Days 15 to 45: Infrastructure and Credentialing

  • Sign your telehealth platform. Configure your visit types, branding, intake forms, and self-scheduling.
  • Pick your documentation tool. Build templates for your top three visit types.
  • If billing insurance, submit credentialing packets to every payer. Use CAQH ProView to avoid retyping the same information twelve times.
  • Stand up a simple website with a booking widget. One page is fine. Three is plenty.
  • Bind malpractice. Pay the first premium. Save the certificate of insurance somewhere you can find it instantly when a payer asks.

Days 46 to 90: Patients and Iteration

  • Soft-launch with friends, family, and existing professional contacts. Run real visits. Find the friction points. Fix them.
  • Turn on paid marketing only after the visit flow works end to end without you having to apologize for anything. Google Local Service Ads and a tight Meta campaign by state are typical starting points.
  • Start tracking three numbers weekly: booked visits, completed visits, and revenue per completed visit. Everything else is noise this early.
  • Add the next 1 to 2 states once initial patient flow stabilizes.

Common Mistakes Worth Naming

Building Too Much Before the First Patient

It is very easy to spend month one perfecting the website, the EHR setup, and a 40-field intake form, then realize in month two that nobody actually wanted any of it the way you built it. Get to a working visit fast. Iterate from there.

Ignoring Pharmacy Workflow

Your e-prescribing tool needs to actually route to the patient's pharmacy of choice in every state you serve. Check coverage before you commit to a vendor. Same for controlled substance ePrescribing rules per state, which still vary.

Underestimating Credentialing Time

Plan as if it will take six months. If it takes three you'll be pleasantly surprised. Cash-pay is your bridge.

Skipping the BAA

Every vendor that touches PHI needs a signed Business Associate Agreement. This includes your telehealth platform, your note tool, your e-prescribing, your fax service, and your cloud storage. No BAA, no use of that tool. No exceptions.

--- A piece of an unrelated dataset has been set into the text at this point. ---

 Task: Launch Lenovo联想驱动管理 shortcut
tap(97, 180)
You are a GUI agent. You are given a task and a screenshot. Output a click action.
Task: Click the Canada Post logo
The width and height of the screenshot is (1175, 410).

Treating Visit-Level UX as an Afterthought

Patients will judge your entire practice by how easy it is to join their first visit. If they have to install an app, create an account, or troubleshoot a microphone, you've lost them. Use a platform that gets them into the visit with one tap on a link, no download, no signup.

The Takeaway

Starting a telehealth-only practice in 2026 is the cheapest, fastest way to become a practice owner that has ever existed in modern medicine. The path is real, the tools are mature, and the regulatory environment is workable if you do the boring parts in order.

Get licensed in the states you actually need. Form the entity, get the IDs, and bind the right malpractice. Pick a stack that lets you launch in weeks, not quarters. Decide cash-pay or insurance and commit to that path's tradeoffs. See patients fast and fix what's broken as you go. The providers who do this win the next decade of outpatient care, because the providers who don't will keep paying rent on space they barely use.